Resenha: “Better Than Us” (por João Gomes Moreira)

A série russa Лучше, чем люди, (no idioma original) “Better Than Us” veiculado e disponibilizado assim pela provedora de streaming Netflix, pode ser classificada como ficção científica hard. Esta produção (de 2018) é uma viagem prospectiva estribada na realidade do presente (problemas relacionais: inter e intrapessoais, familiares, conjugais (no microcosmo); e sociais; tais como previdência, trabalho, e sistema de saúde (no macrocosmo). Seu título já remete a povocadora questão filosófica: Os andróides do futuro (…ou presente) serão/são melhores do que nós? Destaque para os minutos iniciais da série, quando são enumeradas as 3 Leis da Robóticas propostas por Isaac Asimov. É crível supor que o roteirista da série Alexander Kessel quis render loas ao escritor, incorporando-as na trama.

Moscou (2029). No primeiro episódio é apresentado uma proposição sobre os eventuais limites da traição amorosa mediada ou perpetrada pelo intercurso sexual humano-andróide. A esta altura é necessário lembrar que a matriz religiosa da nação russa é cristã ortodoxa.

O grupo terrorista “Liquidantes” prega a destruição dos andróides, principalmente porque eles tiram os empregos das pessoas. E o governo russo planeja impor uma reforma previdenciária que obrigue as pessoas a se aposentar mais cedo, exatamente para substituir a mão-de-obra humana por robôs que não tiram férias ou se organizam em sindicatos. Destaquee que na atualidade os governos tem tentado aumentar o período da trabalho para fazer frente as custas do sistema de seguridade social (assistência médica, aposentadorias e pensões). A empresa de alta tecnologia responsável pelo fabrico e venda de andróides está em negociação com o governo afim de obter o contrato exclusivo de fornecimento. Esta empresa tem o nome de Cronos. E a cada ano a empresa quer apresentar um novo andróide aprerfeiçoado e consumível (vide Lei de Moore) e tem paralelo com a corrida tecnológica das grandes corporações produtoras de dispositivos eletrônicos do presente.
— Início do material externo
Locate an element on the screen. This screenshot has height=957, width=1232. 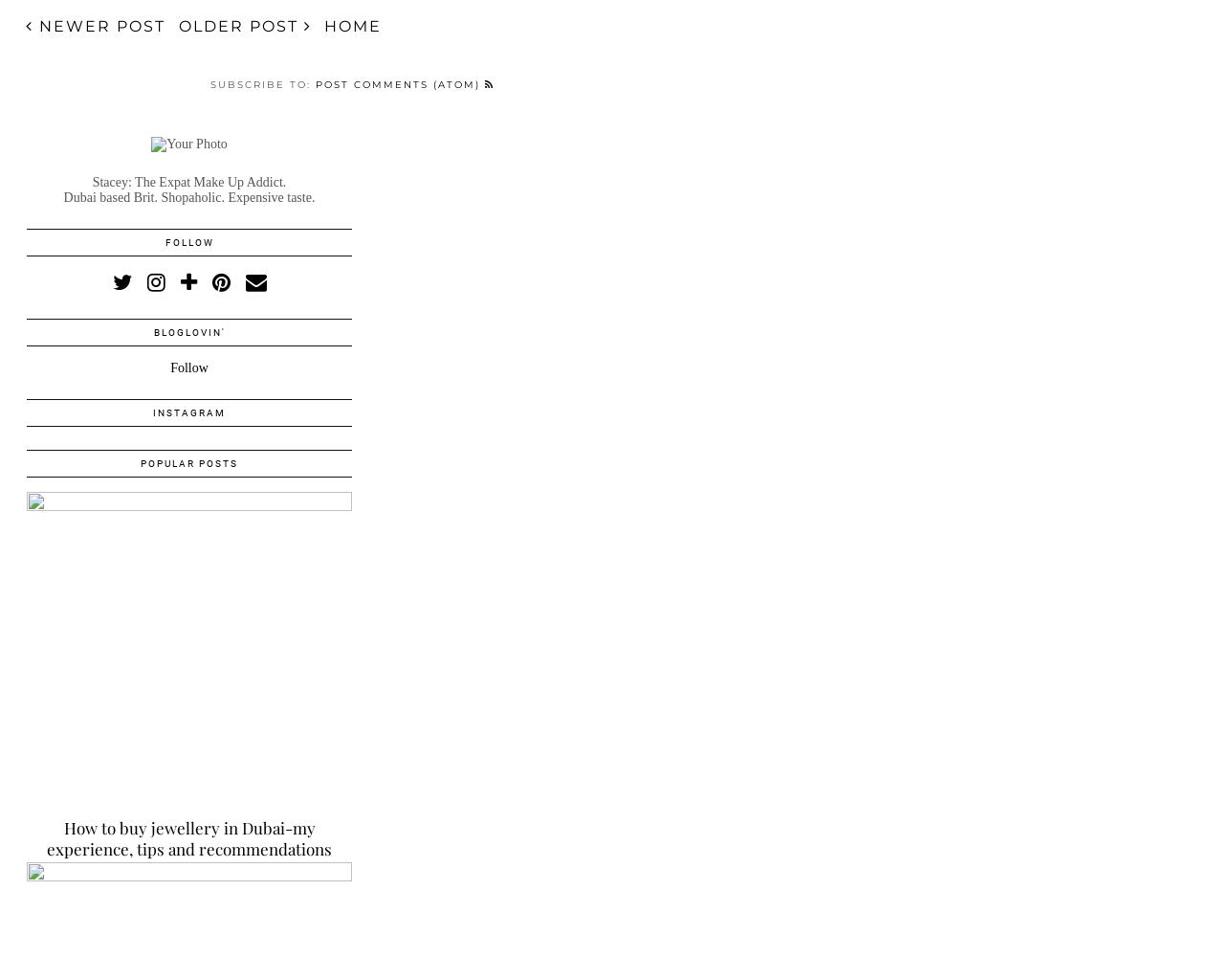
'How to buy jewellery in Dubai-my experience, tips and recommendations' is located at coordinates (188, 838).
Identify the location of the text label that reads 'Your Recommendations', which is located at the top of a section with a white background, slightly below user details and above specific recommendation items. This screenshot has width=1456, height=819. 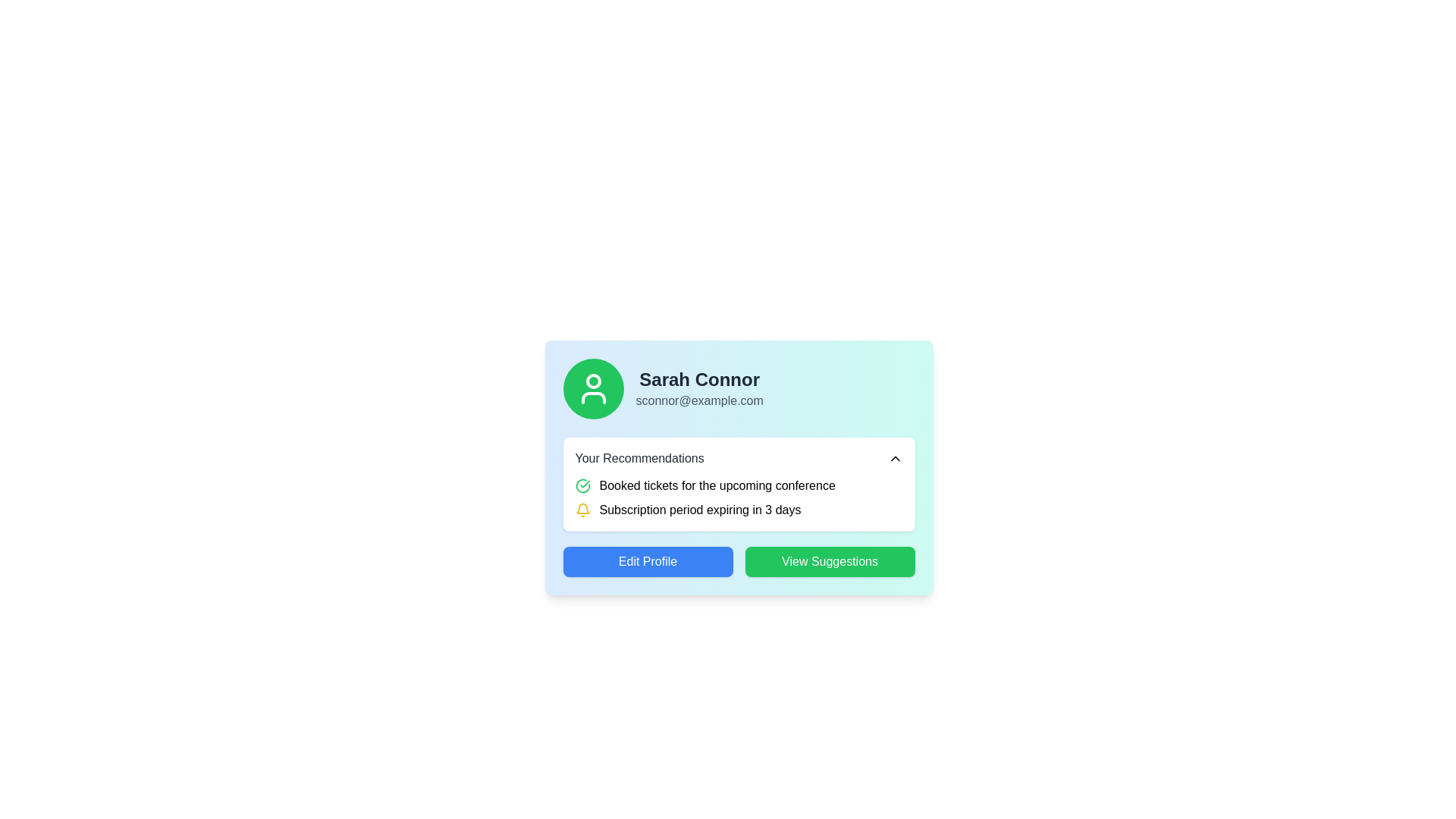
(639, 458).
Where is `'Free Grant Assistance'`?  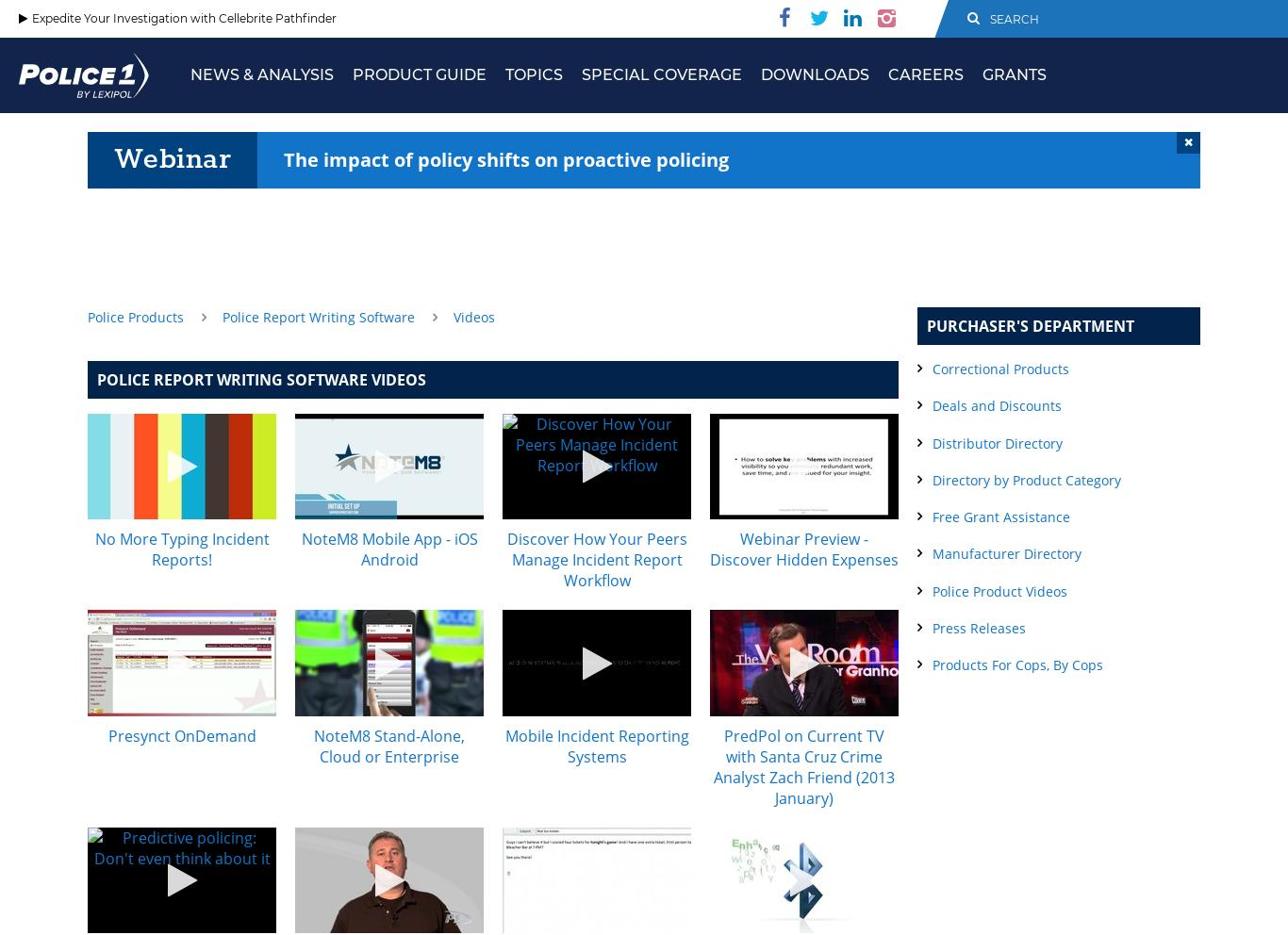
'Free Grant Assistance' is located at coordinates (932, 517).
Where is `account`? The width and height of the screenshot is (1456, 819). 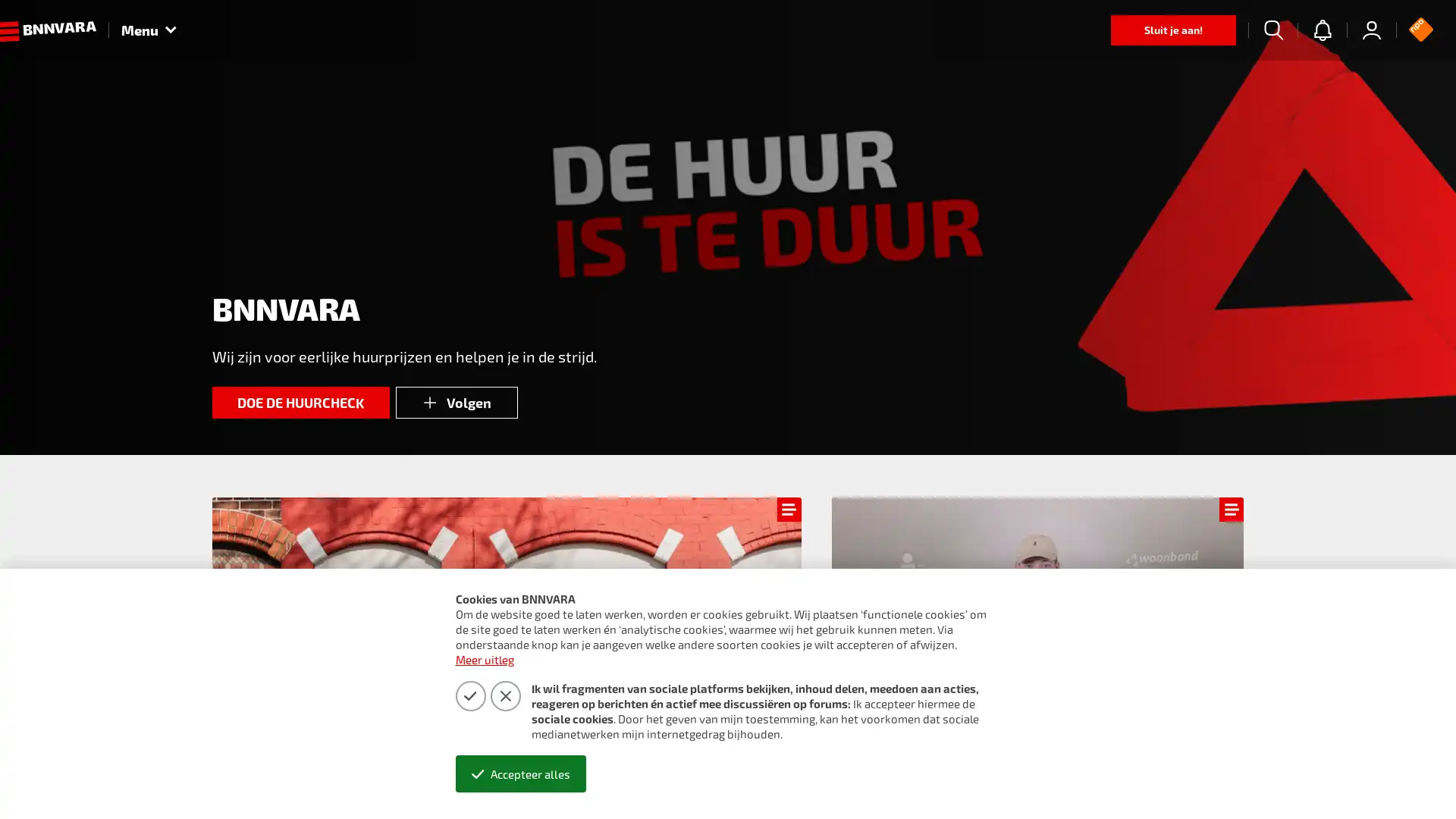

A heroína da história é Arisa (tributo a R.Scott semelhança a Rachel/Sean Young ecos diáfanos d´uma criança femme fatale e uma femme fatale criança), ginoide que possui a capacidade de aprender e escolher. Em certa medida o roteirista apoiou-se na psicologia do desenvolvimento humano para apresentar ao longo da série as mudanças de comportamento relacionadas à “idade durante a vida”; expondo algumas alterações através de uma ampla variedade de tópicos, habilidades em solução de problemas, entendimento conceitual, aquisição de linguagem, entendimento da moral, formação da identidade. Descortina-se as mudanças quantitativas e qualitativas e a estabilidade nos domínios cognitivo e psicossocial. O reteirista também demonstrou como o aprendizado de Arisa estava sujeito a influências internas (Leis da Robótica em sua CPU) e externas, tanto normativas como não normativas.

De acordo com Ekaterina Sinelschikova (2019): “Better Than Us” oferece diferentes pontos de vista e muito material para reflexão. Nos faz, inclusive, pensar se a principal fonte de perigo estaria na própria psique humana: são os humanos que se apegam às máquinas sem alma, as antropomorfizam e começam a acreditar que as máquinas precisam delas e que elas precisam das máquinas – e que essas máquinas são realmente melhores que as pessoas.

A capacidade de identificar e compreender as emoções humanas de Arisa a torna portadora de sensibilidade e percepção mais profunda do sentido da família e da humanidade. E isto gera no público identidade e interesse para acompanhar a história. O tema eixo central da trama consiste numa reflexão sobre relações sociais. As complicadas conexãos: pais/filhos; homem/sociedade; entidades públicas/privadas; garantias individuais/coletivas; sociedade/Estado; direito material/difuso. Todos os personagens têm famílias disfuncionais em alguma medida. O médico legista (Safronov) não é exatamente um modelo de pai. O empresário (Toropov) é um péssimo marido. O detetive Borisovich (Kirill Polukhin) sequer tem uma família. Essa sobreposição de conflitos, aliada à devoção inabalada de Arisa para manter sua família segura, desperta a simpatia do público pelo organismo cibernético.